The ongoing civil matter between plaintiff Los Angeles Department of Water and Power (LADWP) and Mammoth Community Water District (MCWD) could be headed for a resolution, averting a trial, based on a status conference in Mono County Superior Court this past Tuesday.
Judge Joseph Garbolino, who was appointed to oversee the case, heard from both sides, who echoed statements of what was deemed positive progress in resolving a pair of lawsuits LADWP filed against MCWD last year.
The first is to determine the adequacy of an MCWD Environmental Impact Report. The second seeks to invalidate the District’s 2010 Urban Water Management Plan, a standard planning document required by the state. Both lawsuits were based upon the underlying issue that LADWP does not believe MCWD has legal rights to surface water for Mammoth Creek.
Attorney for the LADWP, Stuart Somach of Somach Simmons & Dunn, said he and MCWD counsel Alan Lilly have held extensive talks as to the state of the litigation. “We’ve had three full negotiating sessions with board members and [MCWD] General Manager Greg Norby, as well as the LADWP Aqueduct Manager [Jim Yannotta] and the LADWP Manager [Ron Nichols],” he informed the Judge. “We believe we’ve been able to iron or work out a settlement.”
Somach added the settlement still needs some work, but LADWP was able to provide MCWD with draft terms of a settlement. The Water District and counsel have since sent back a red-lined revision, and Somach and LADWP are currently reviewing those changes. “We’re hoping for a bit more time to work out details,” Somach told Garbolino. No details from the proposed settlement have been released and were not discussed during the conference.
“A Feb. 12 meeting with LA commissioners should provide more direction,” Somach said. “By that time we should know if we have a settlement approved by both boards or need to proceed to trial briefs.” Somach suggested a settlement is “90% there.”
Lilly and Somach agreed that the meetings have been “good, productive,” and acknowledged to Judge Garbolino that no settlement arbiter has involved thus far. “It hasn’t been necessary,” Somach noted, though both counsel agreed that if an impasse is reached, they would certainly consider bringing one in.
Judge Garbolino stopped short of setting a date for pre-trial briefings, and both parties indicated their hopes for reaching a settlement. “Nothing like setting a briefing date to get a settlement agreement to go further,” Garbolino quipped. A further status conference between Judge Garbolino and the attorneys is set for Feb. 14.
Hugelman v. Mammoth
In other court activity, Judge Garbolino also presided over a conference in a civil matter between plaintiff MLPD Sergeant Eric Hugelman and defendant the Town of Mammoth Lakes. Hugelman is suing the Town for more back pay and additional benefits stemming from a termination over reported behavioral issues.

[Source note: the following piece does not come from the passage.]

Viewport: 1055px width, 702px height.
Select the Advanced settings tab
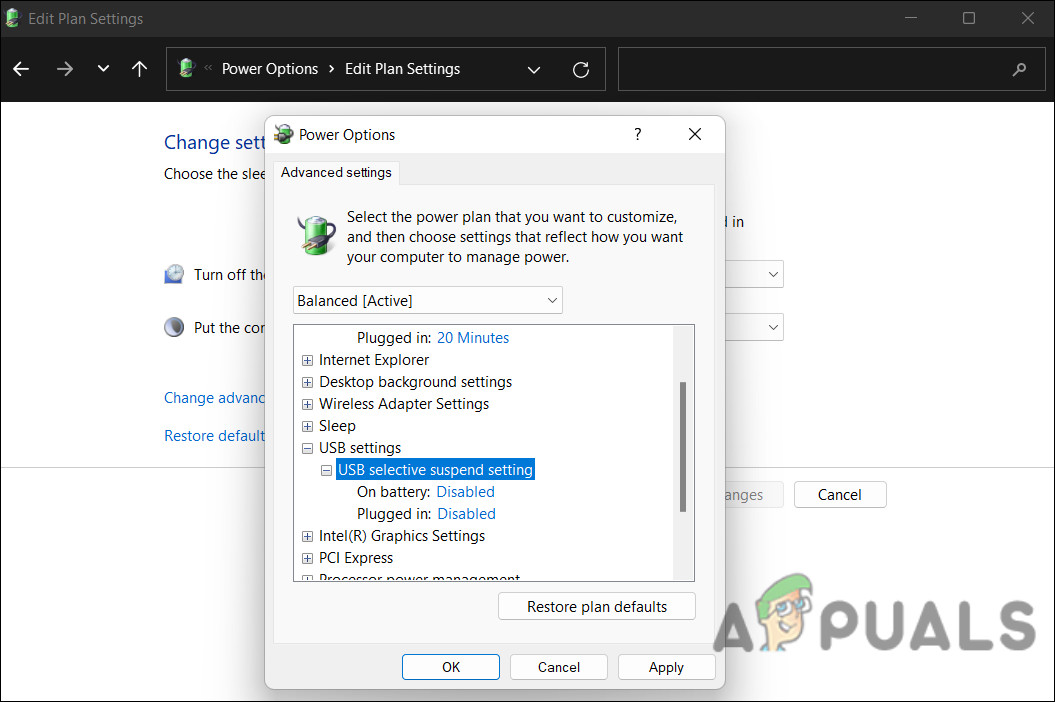pos(335,172)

Previously, Mammoth Lakes Police Chief Dan Watson said the question is what amount is Hugelman entitled to in terms of back pay. According to Watson, Hugelman was already paid for the time he was off the job with an appeal pending on his termination, but wasn’t convinced it was the correct amount.

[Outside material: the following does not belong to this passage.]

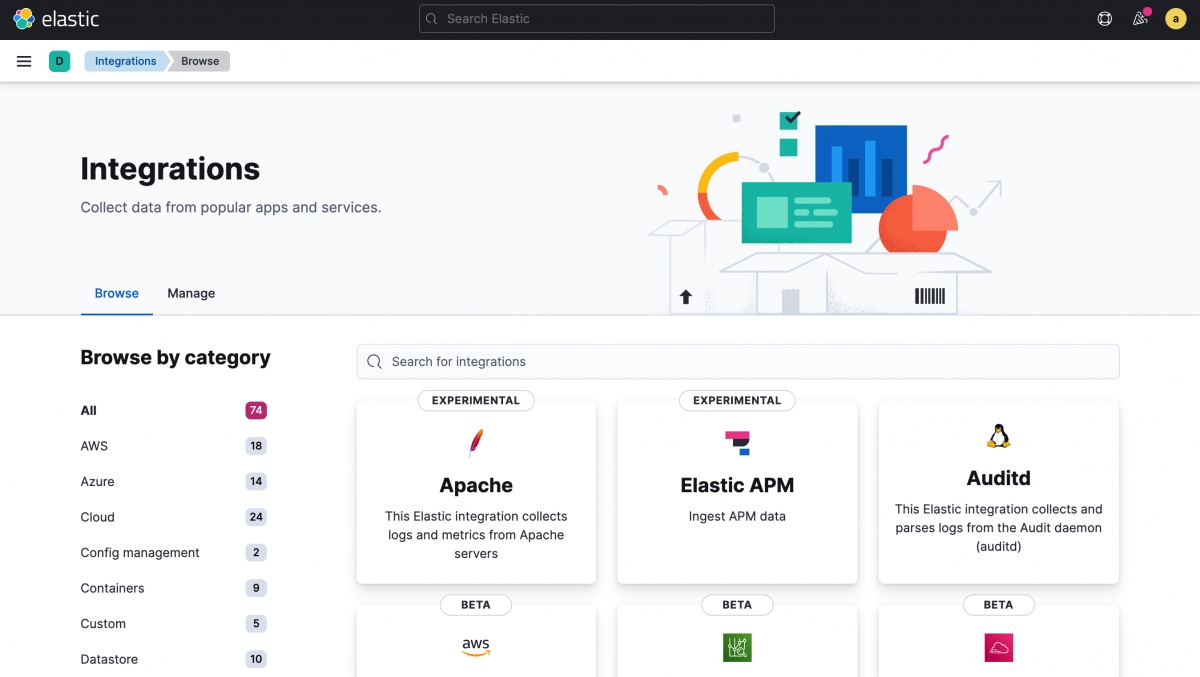Select the Cloud category filter
This screenshot has width=1200, height=677.
pos(97,517)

Former Chief Randy Schienle had fired Hugelman following an internal affairs investigation into the bar fight at Rusty’s Saloon in Bishop in 2009. Hugelman was initially charged, but later counts were dismissed. An administrative hearing officer found that Hugelman should be reinstated at the MLPD.

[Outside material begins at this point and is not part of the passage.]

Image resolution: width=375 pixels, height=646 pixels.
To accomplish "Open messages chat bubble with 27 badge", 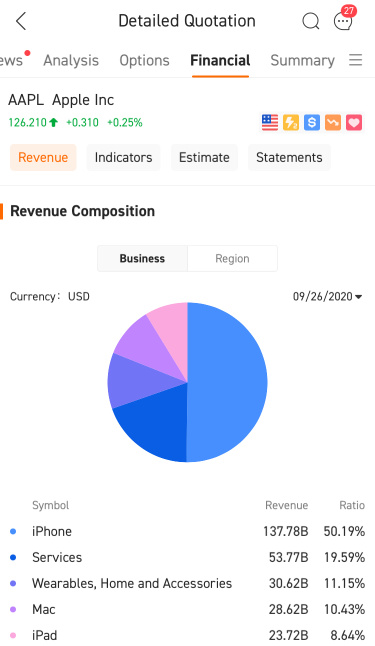I will coord(344,19).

Since then, Hugelman filed for Chapter 13 Bankruptcy protection, and pre-trial proceedings were postponed temporarily. A stay due to the bankruptcy action was lifted in November 2012, and proceedings have since resumed, though Hugelman’s attorney, Rob Sergi, indicated the stay was lifted without much notice and caught him off guard. “We haven’t sent out any discovery yet,” Sergi told Judge Garbolino, though he did expect some of the first items to be sent out this week. “Right now, it’s hard to assess any mediation or settlement.”
The Town, represented by attorney Laurel Hoehn, had hoped to have discovery by October 2013, and Judge Garbolino originally suggested a Nov. 4 trial date. Sergi, however, said he doesn’t expect to have discovery completed until November, though he added that based on that timeline, he hopes there might be room at the time for mediation or a settlement.
If a mediator is necessary, both Sergi and Hoehn agreed to consider a private mediator, and split the costs.
With discovery not complete until November, Sergi suggested starting any trial proceedings in January 2014. “The trial date operates as a discovery cutoff,” Garbolino told both counsel. “April 2014 seems like an awful long time to put this out, though I am willing to consider that.”